Your mileage may vary (and when it comes to the prequels, chances are it does) on whether it sticks the landing and actually makes for compelling viewing. For me, I'm much less interested in the broad strokes of Lucas' politics than I am in the characters around which it revolves, which is why Attack of the Clones is such a bore. 

All of this political intrigue is travelling in tandem with Anakin Skywalker's lustful pursuit of Padme Amidala and descent into darkness. The problem is, this complex character journey of corruption never clicks, so we're zero for two when it comes to crucial plotlines that are travelling towards a destination that audiences are already familiar with. There's no intrigue in their outcome, and now there's nothing compelling about watching it all play out either. 

Anakin is arguably the most integral character in all of Star Wars – so why does his story feel so dull and frustrating to sit through? Lucas' writing is painful across the board, but the stilted dialogue between Padme and Anakin is some of the worst. 

Their romance, for lack of a better word, is never convincing or compelling. Lucas pairs two actors who don't share a drop of chemistry, and then hands them a script that gives them nothing to work with. Every scene they share is hilariously bad at best, painful and cringeworthy at worst. 

Pivotal character moments, like the scene in the Lars workshop where Anakin confesses to Padme how he slaughtered the Tusken Raider tribe that killed his mother, fall flat with a resounding flump. 


Talented actors – like Natalie Portman, Ewan McGregor and Christopher Lee – are left adrift in a sea of poor writing, little direction and lifeless blue screen sets that would test the patience of even the most imaginative thespian. It's no wonder that less experienced actors like Hayden Christensen struggled to make it work.

The end result is a central relationship that the audience couldn't care less about; Anakin's courtship of Padme, the dramatic thrust of this film and the driving force behind his descent into darkness, has all the charm of a lustful teen drooling over a girl in the nightclub at 1am. 

With the exception of Christensen, Attack of the Clones' core cast has gone on to bigger and brighter things – thank god it didn't derail the careers of Portman (Black Swan, Jackie, Annihilation) McGregor (Fargo, Doctor Sleep, Birds of Prey) or Jackson (Avengers, every Tarantino film). 

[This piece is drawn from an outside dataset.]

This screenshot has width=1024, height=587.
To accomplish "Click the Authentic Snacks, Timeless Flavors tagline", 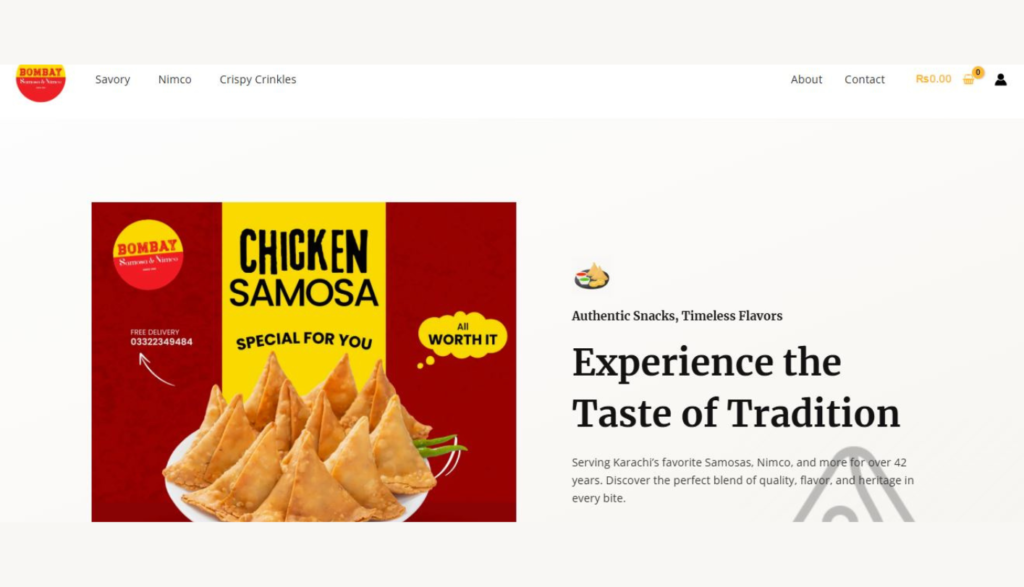I will click(677, 316).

Even Christensen has been redeemed in the eyes of revisionist Star Wars fans – so much so that he's set to return for the first time since 2005 later this month, in Deborah Chow's dedicated Obi-Wan Kenobi miniseries. 

Attack of the Clones' other pratfall is its length and pacing. It's two hours and twenty minutes, but it feels like three. The film is struggling with middle chapter syndrome, spending its first act catching us up on the characters after the plot skips ahead a decade, and a third act that tees up the climactic final chapter, before ending right as the going gets good. The Clone Wars that we've been waiting to see are just getting started; battle lines are still being drawn, allegiances are still taking shape. What do you mean we sat through all that just to end it here?

So I while I can look back on moments and motifs with fondness, Attack of the Clones has not aged particularly well, and remains one of the weakest entries to date.

It's not the worst Star Wars film (that honour falls to JJ Abrams' Rise of Skywalker), but it feels like a chore to sit through every single time. No amount how ambition can excuse poor execution, and Attack of the Clones is poorly executed from start to finish.